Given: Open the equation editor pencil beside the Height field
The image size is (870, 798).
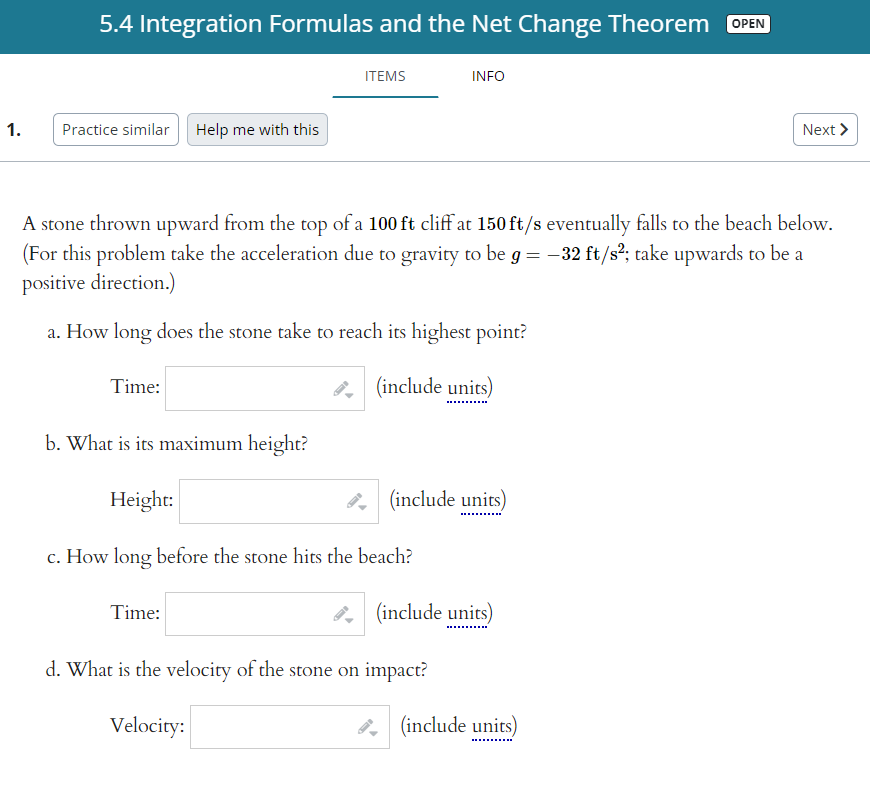Looking at the screenshot, I should coord(355,498).
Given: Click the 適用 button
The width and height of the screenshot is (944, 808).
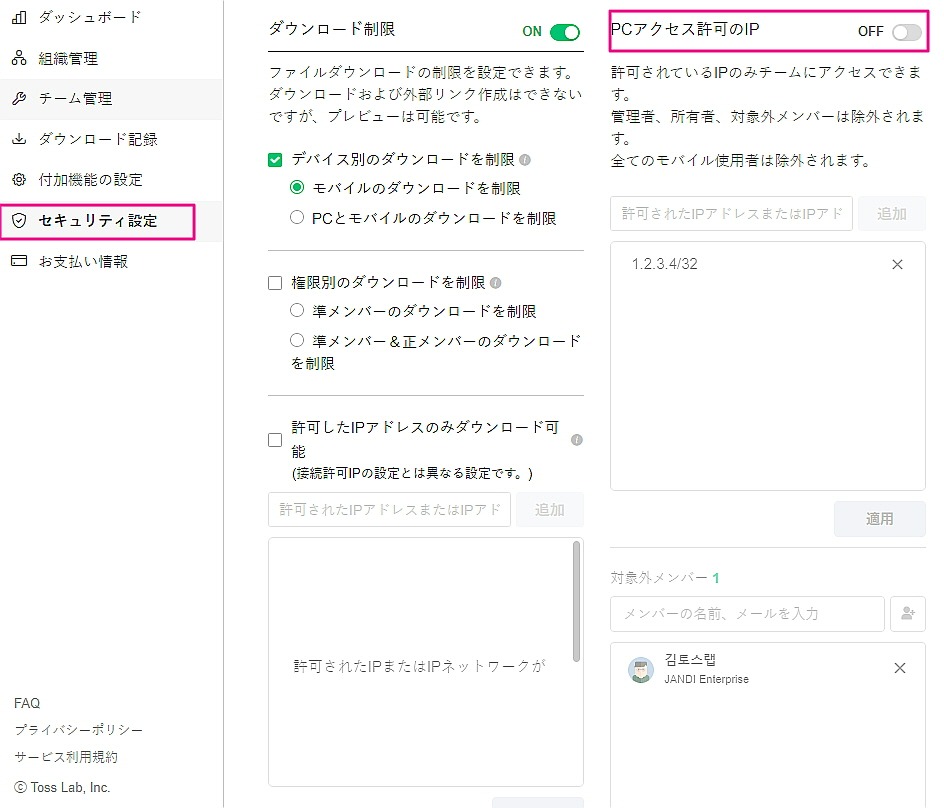Looking at the screenshot, I should pos(879,519).
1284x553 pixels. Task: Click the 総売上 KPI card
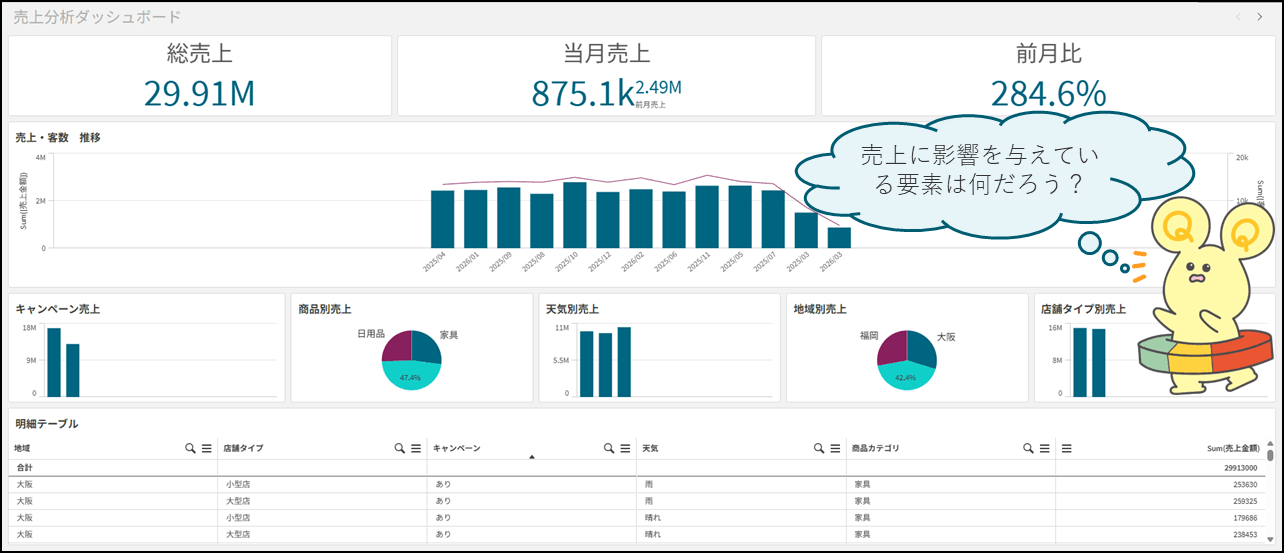(199, 76)
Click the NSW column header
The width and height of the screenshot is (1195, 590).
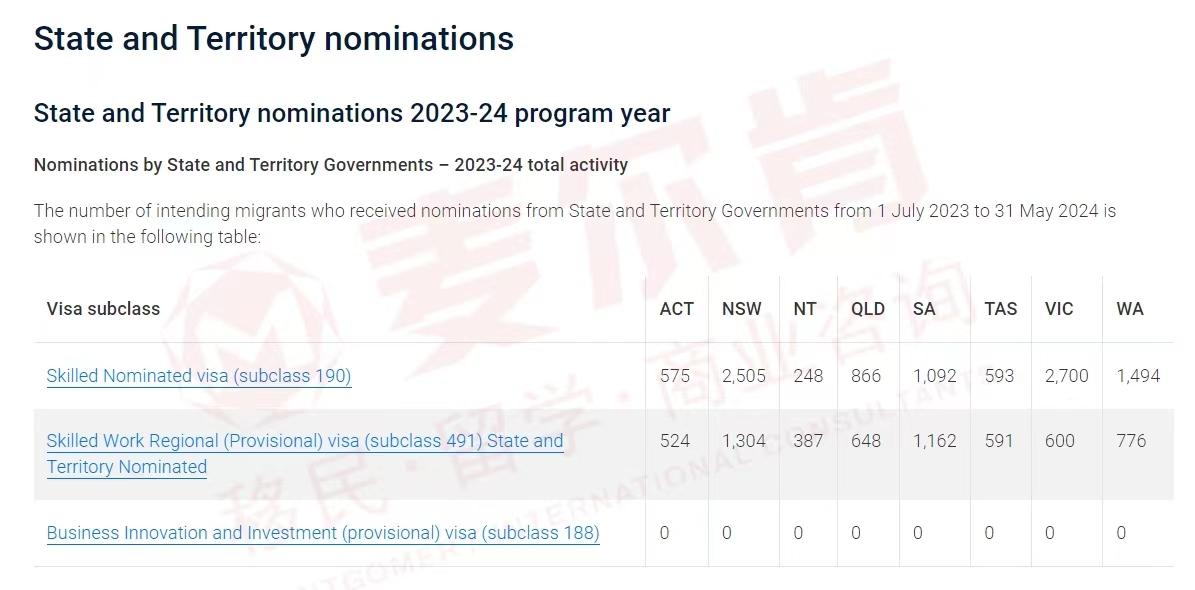point(742,309)
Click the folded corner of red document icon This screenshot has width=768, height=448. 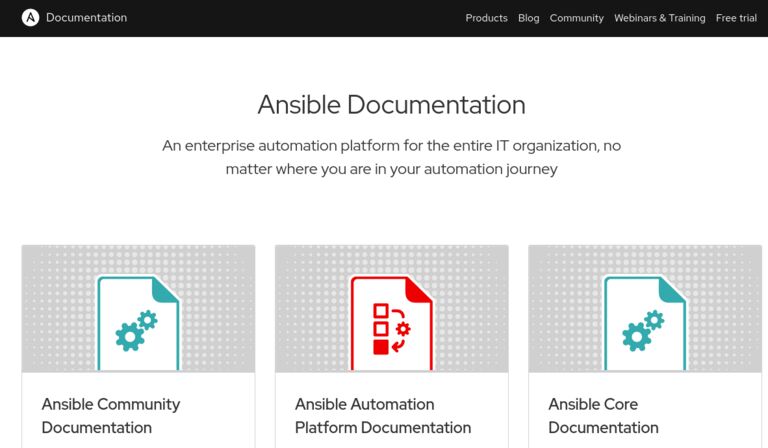click(419, 290)
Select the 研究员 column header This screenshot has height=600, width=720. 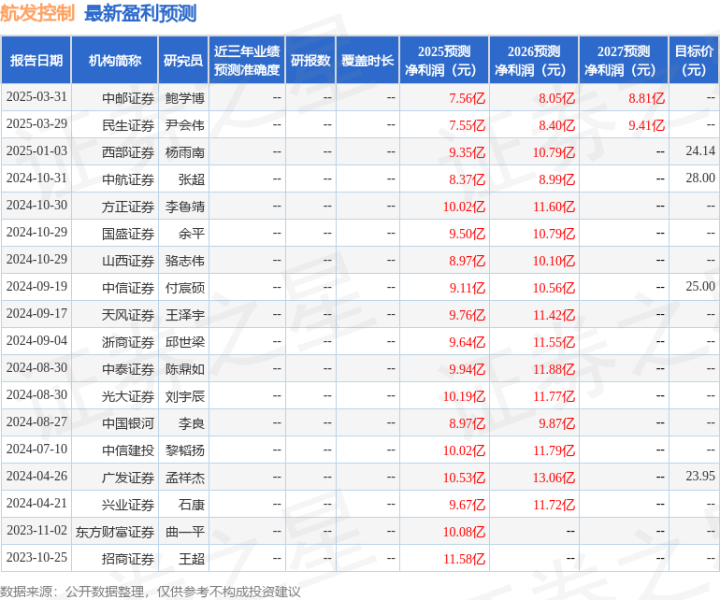[183, 60]
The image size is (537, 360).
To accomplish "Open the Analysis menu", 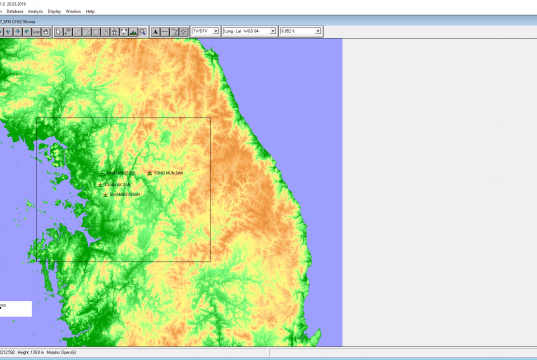I will 35,11.
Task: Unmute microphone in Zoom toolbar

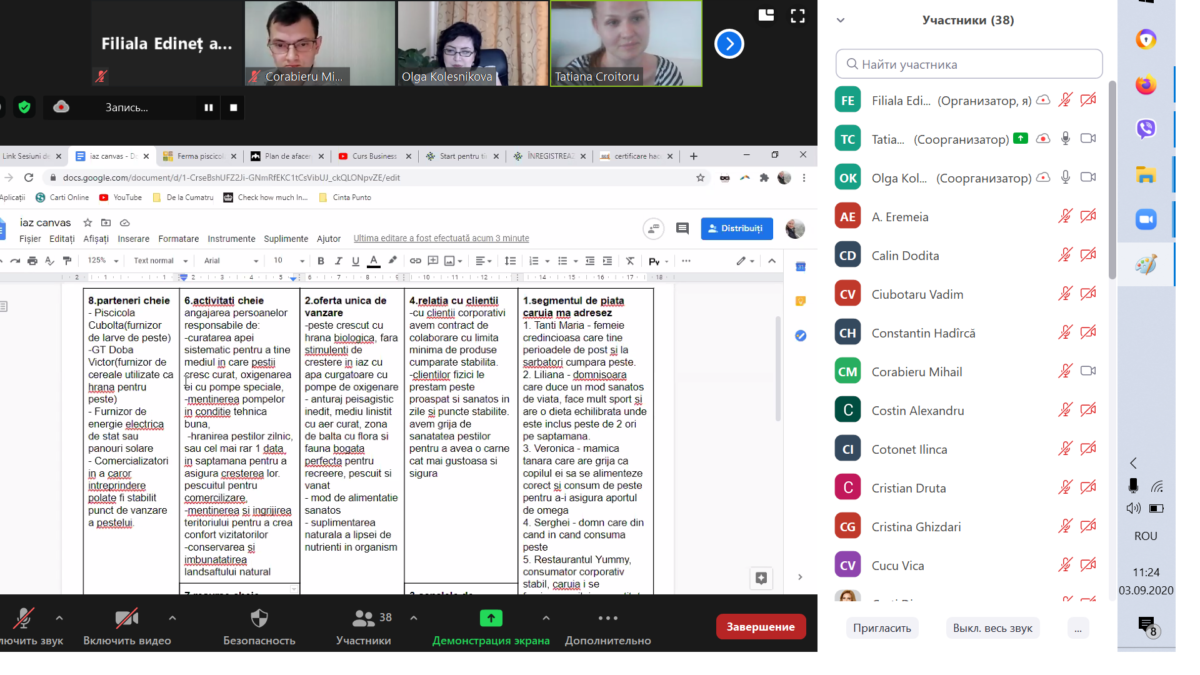Action: (x=22, y=618)
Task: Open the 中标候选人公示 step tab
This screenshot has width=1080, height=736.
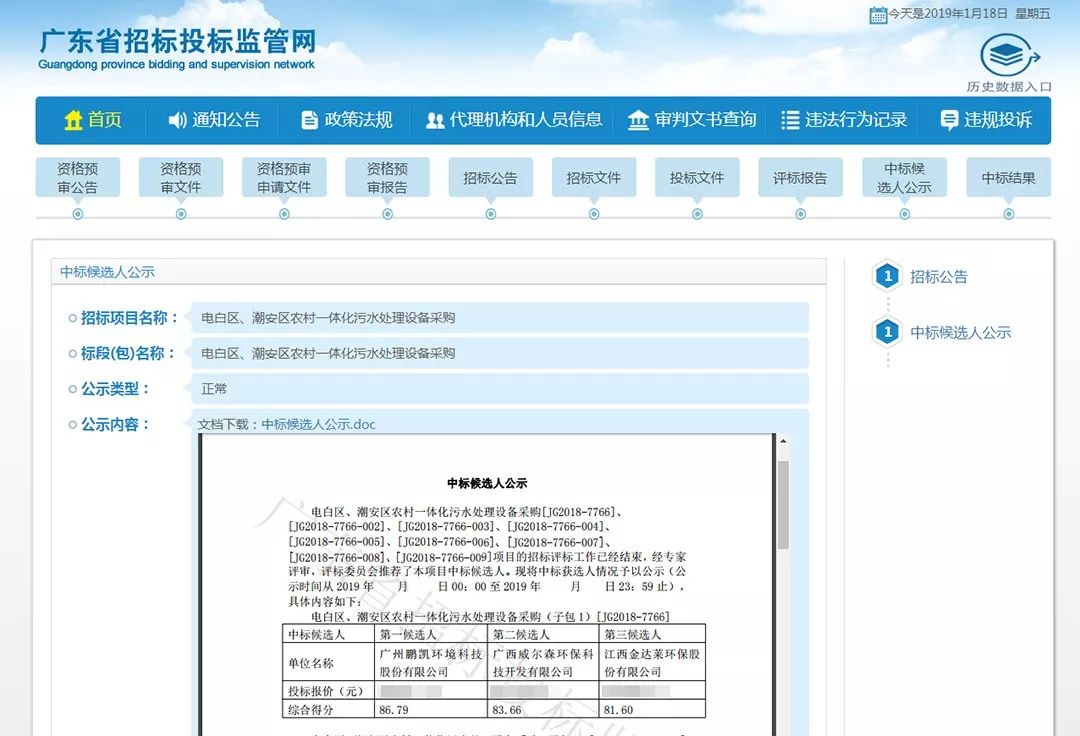Action: click(x=904, y=178)
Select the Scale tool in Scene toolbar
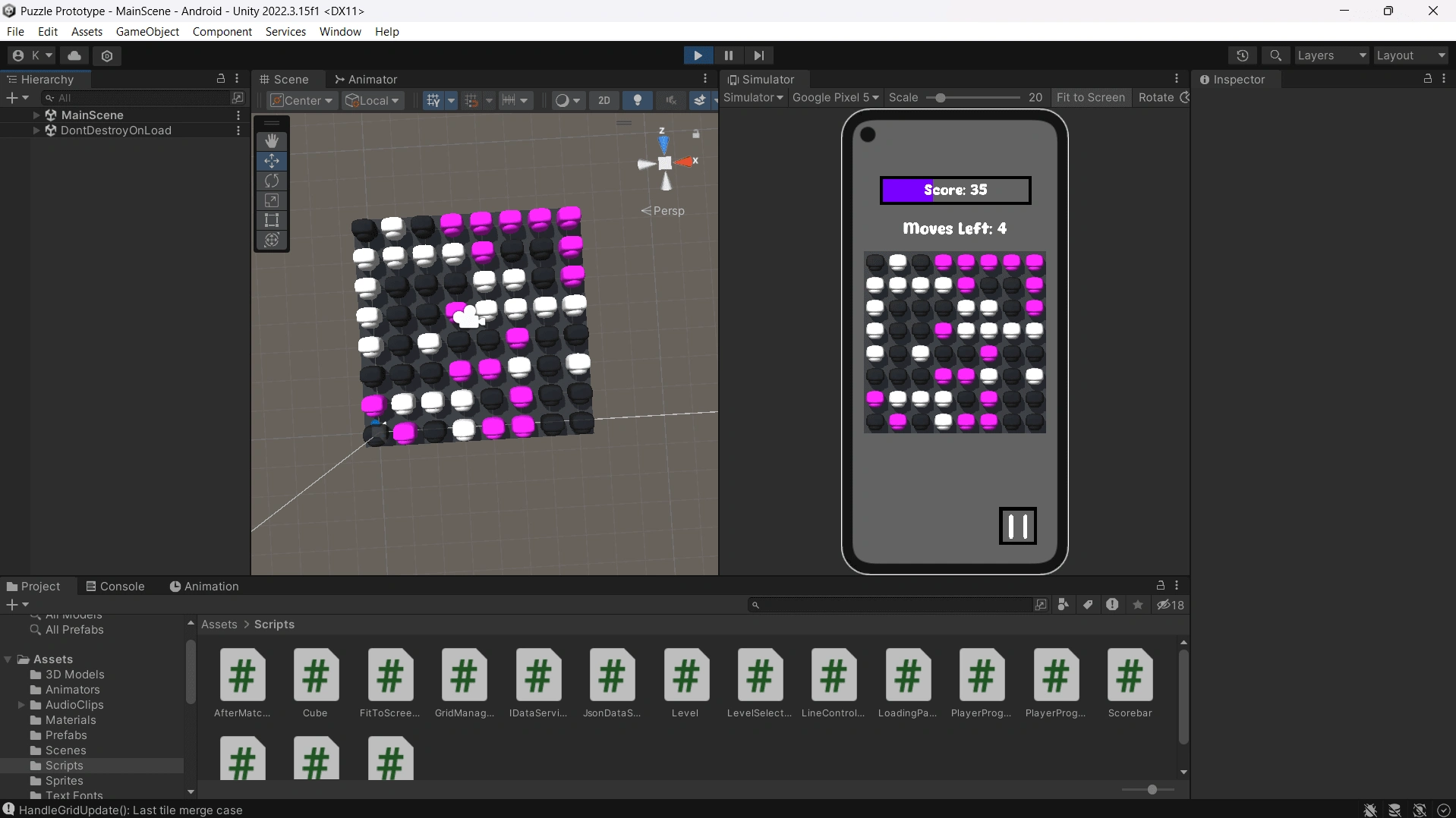Screen dimensions: 1456x818 coord(272,200)
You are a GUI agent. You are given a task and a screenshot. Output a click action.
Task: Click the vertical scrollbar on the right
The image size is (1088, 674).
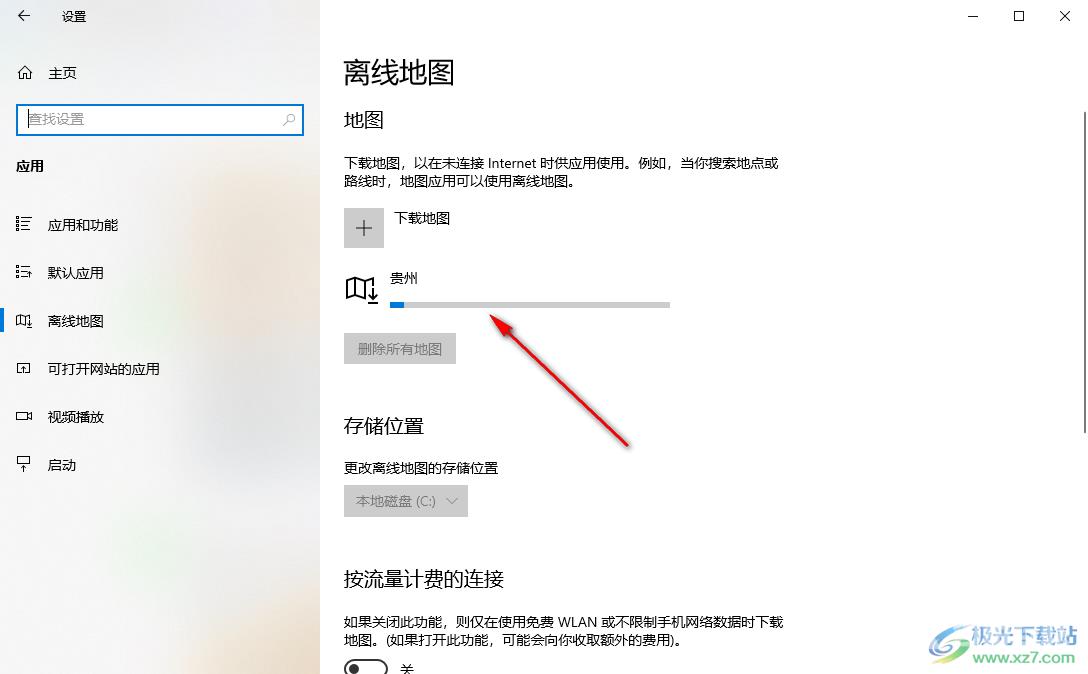coord(1084,272)
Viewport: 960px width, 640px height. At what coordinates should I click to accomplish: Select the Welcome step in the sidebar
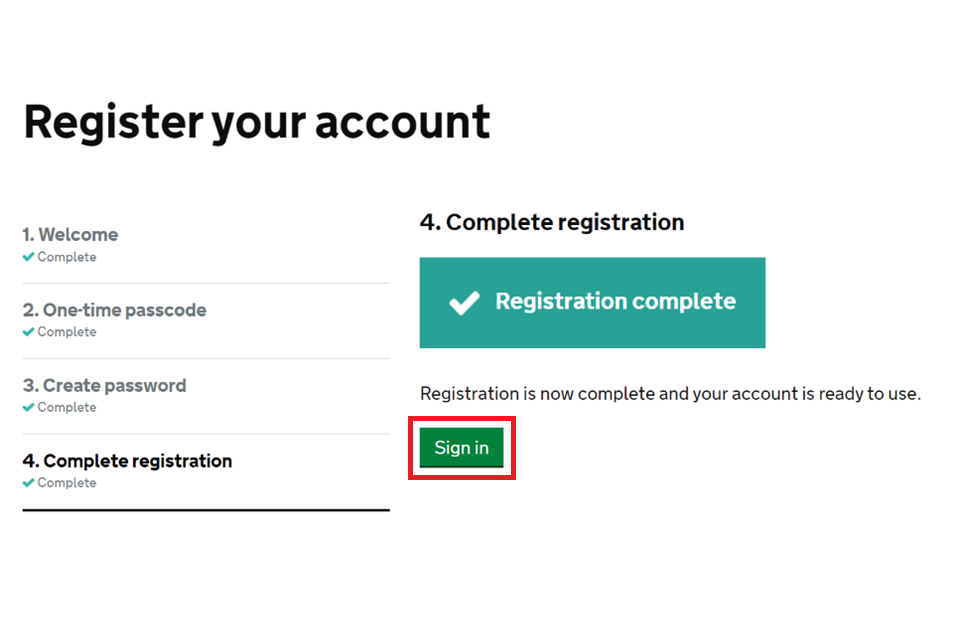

......

# Activity
Reproduce exactly the lines above from the one with "Task: Open the 中标候选人公示 step tab" through the last line of the data, keeping both ends and dropping the pictures.

# Solution for this exercise
Task: Open the 中标候选人公示 step tab
This screenshot has width=1080, height=736.
Action: click(x=904, y=178)
Select the Scale tool in Scene toolbar
Screen dimensions: 1456x818 coord(272,200)
You are a GUI agent. You are given a task and a screenshot. Output a click action.
Task: Click the vertical scrollbar on the right
The image size is (1088, 674).
coord(1084,272)
Viewport: 960px width, 640px height. At what coordinates should I click to accomplish: Select the Welcome step in the sidebar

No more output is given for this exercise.